Start of Provided data
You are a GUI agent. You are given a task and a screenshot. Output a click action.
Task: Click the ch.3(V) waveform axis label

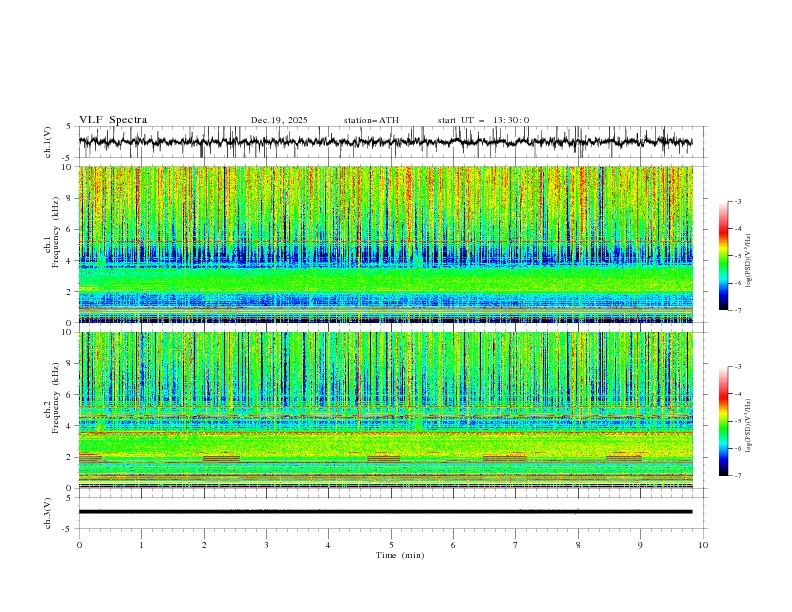point(49,511)
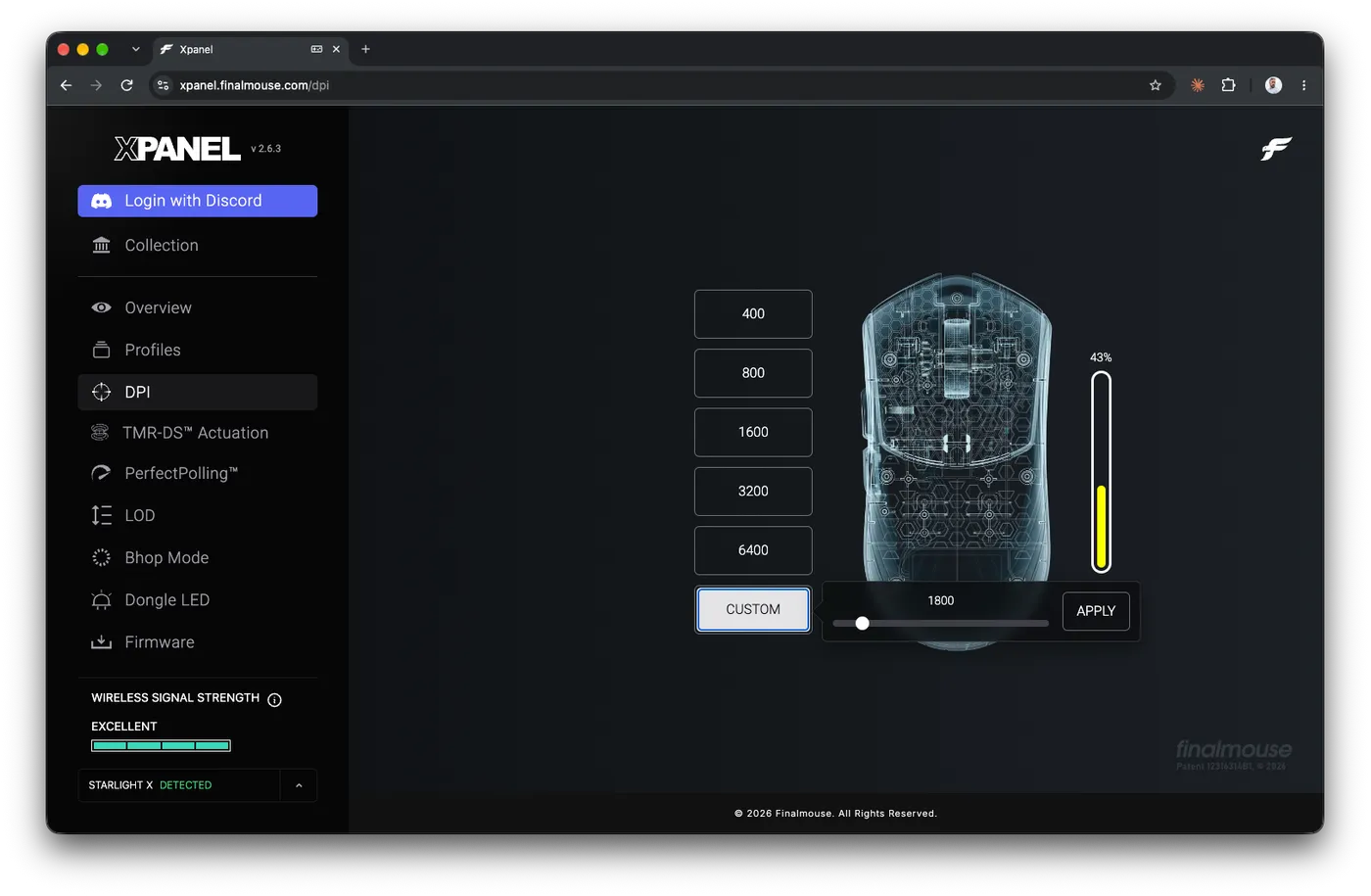Image resolution: width=1371 pixels, height=896 pixels.
Task: Click the Profiles stack icon
Action: [101, 350]
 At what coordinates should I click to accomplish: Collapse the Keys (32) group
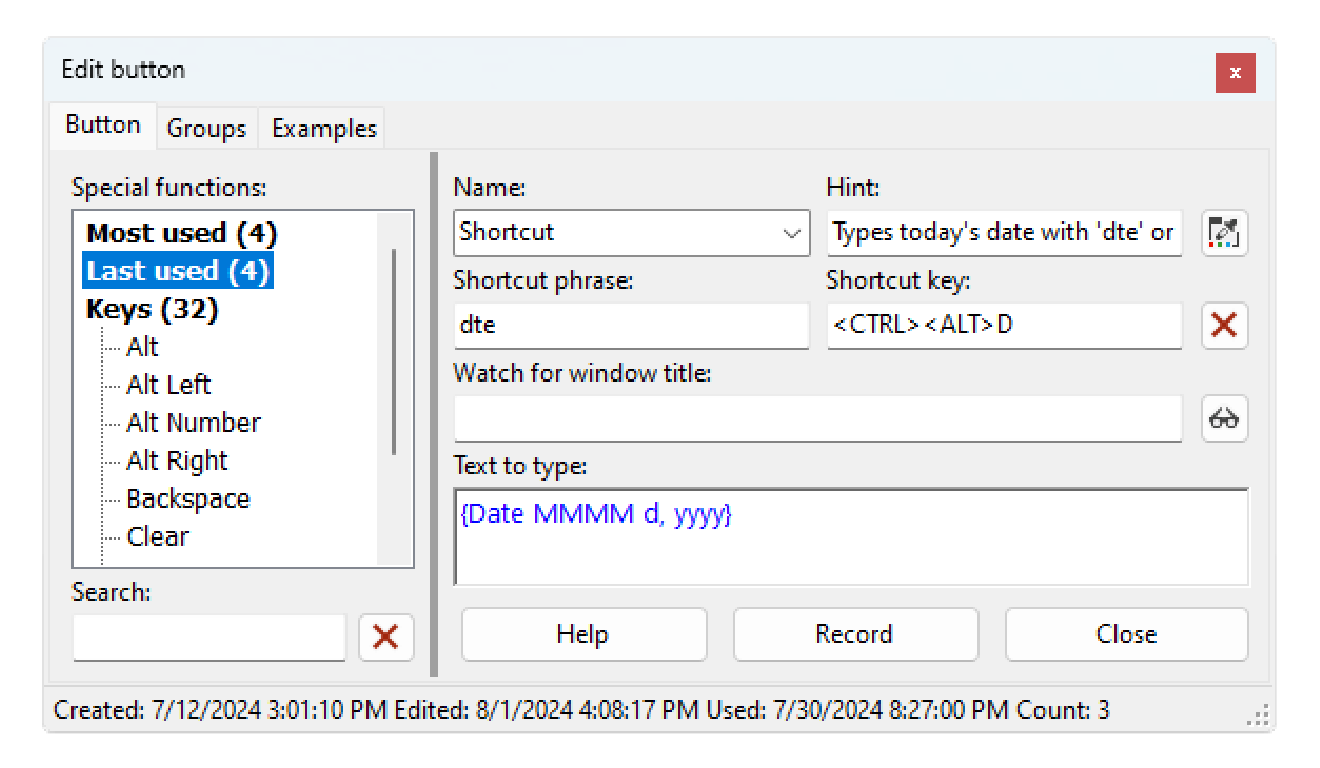(x=152, y=309)
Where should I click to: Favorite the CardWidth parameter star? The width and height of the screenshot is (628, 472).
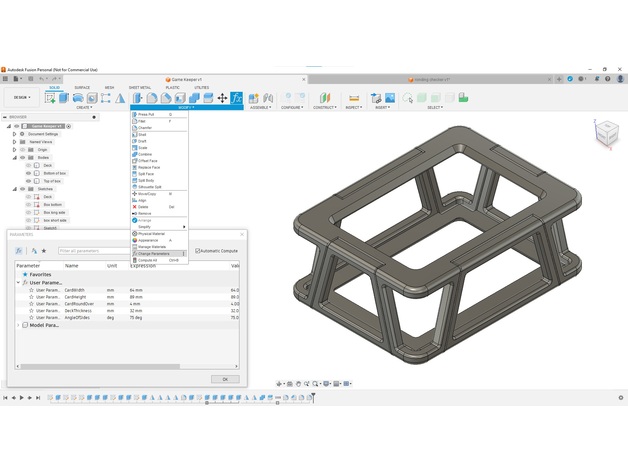tap(31, 290)
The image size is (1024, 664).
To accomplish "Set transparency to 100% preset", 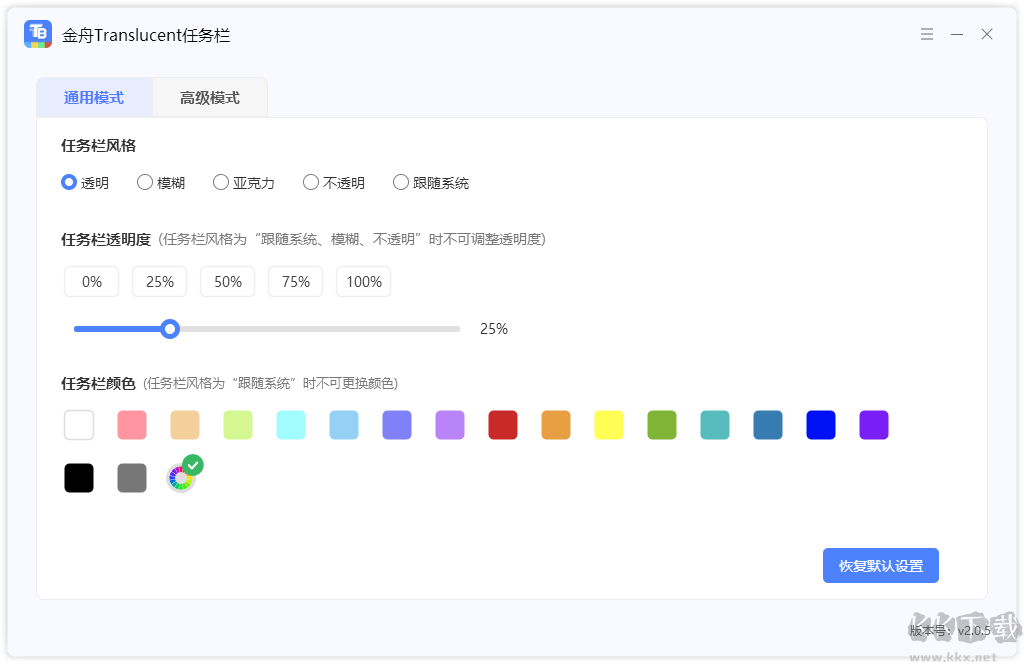I will tap(364, 282).
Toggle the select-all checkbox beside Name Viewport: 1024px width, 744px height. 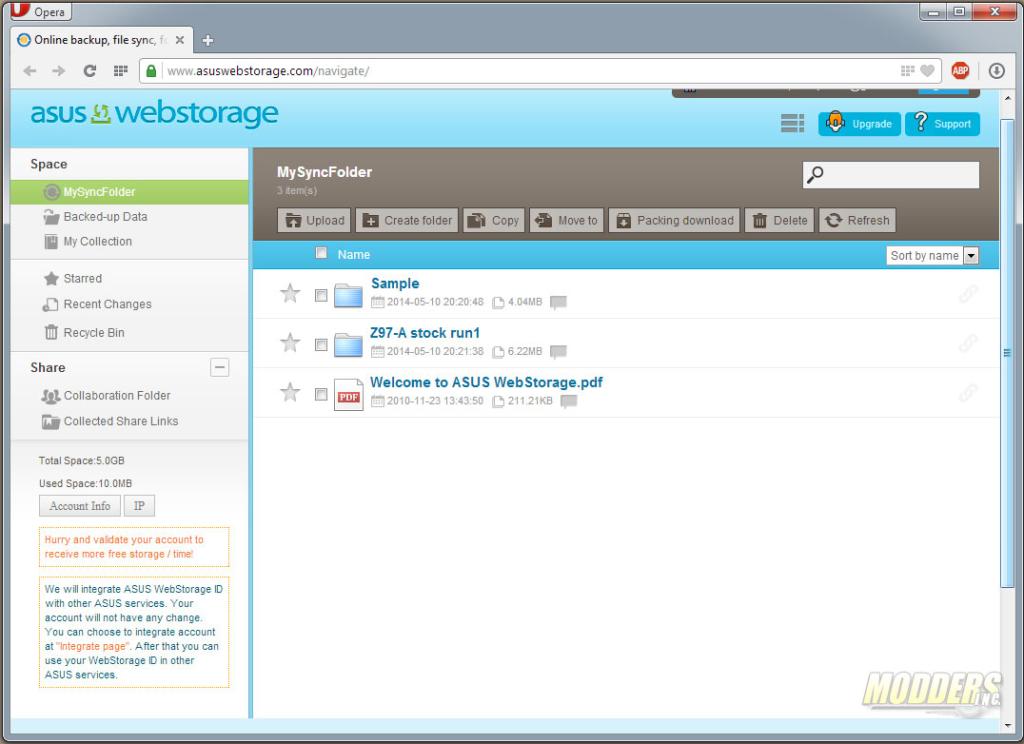[321, 254]
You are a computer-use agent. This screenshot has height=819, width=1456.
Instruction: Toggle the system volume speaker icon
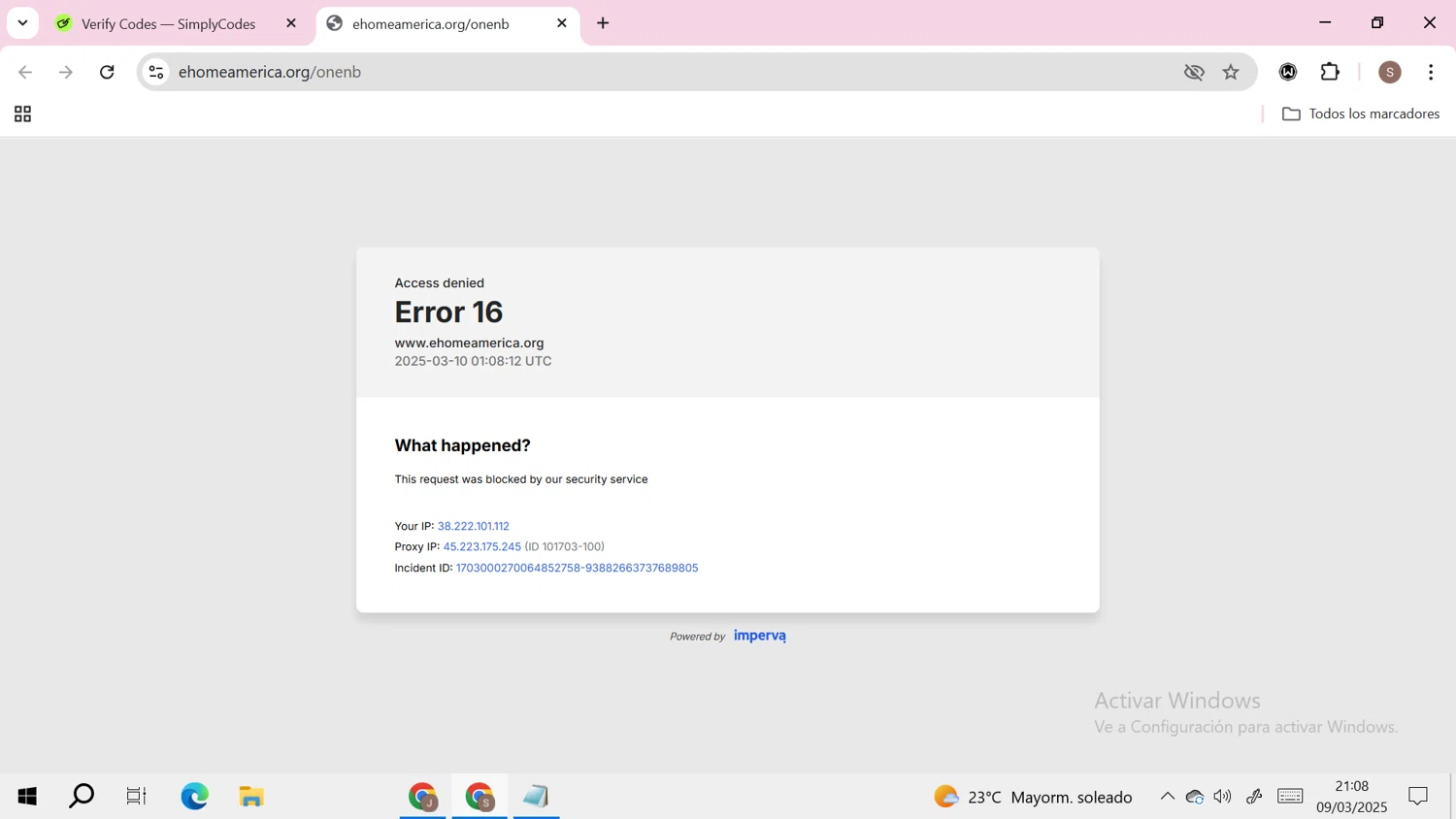click(1222, 797)
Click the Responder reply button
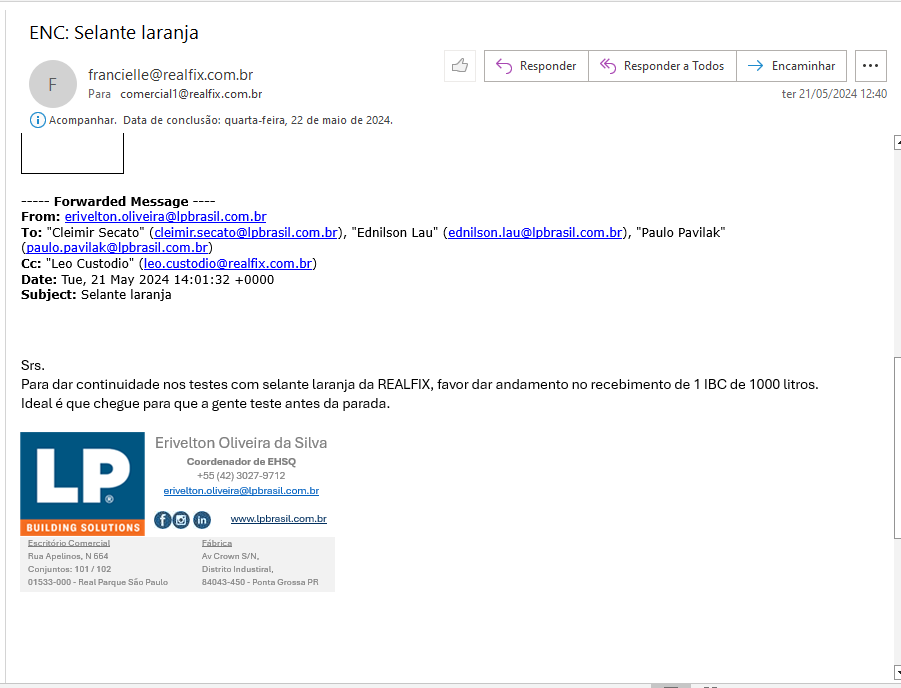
End of Provided data
How to complete this task: In how many lines of the records does the word "agent" occur? Reply with the number only.

Task answer: 2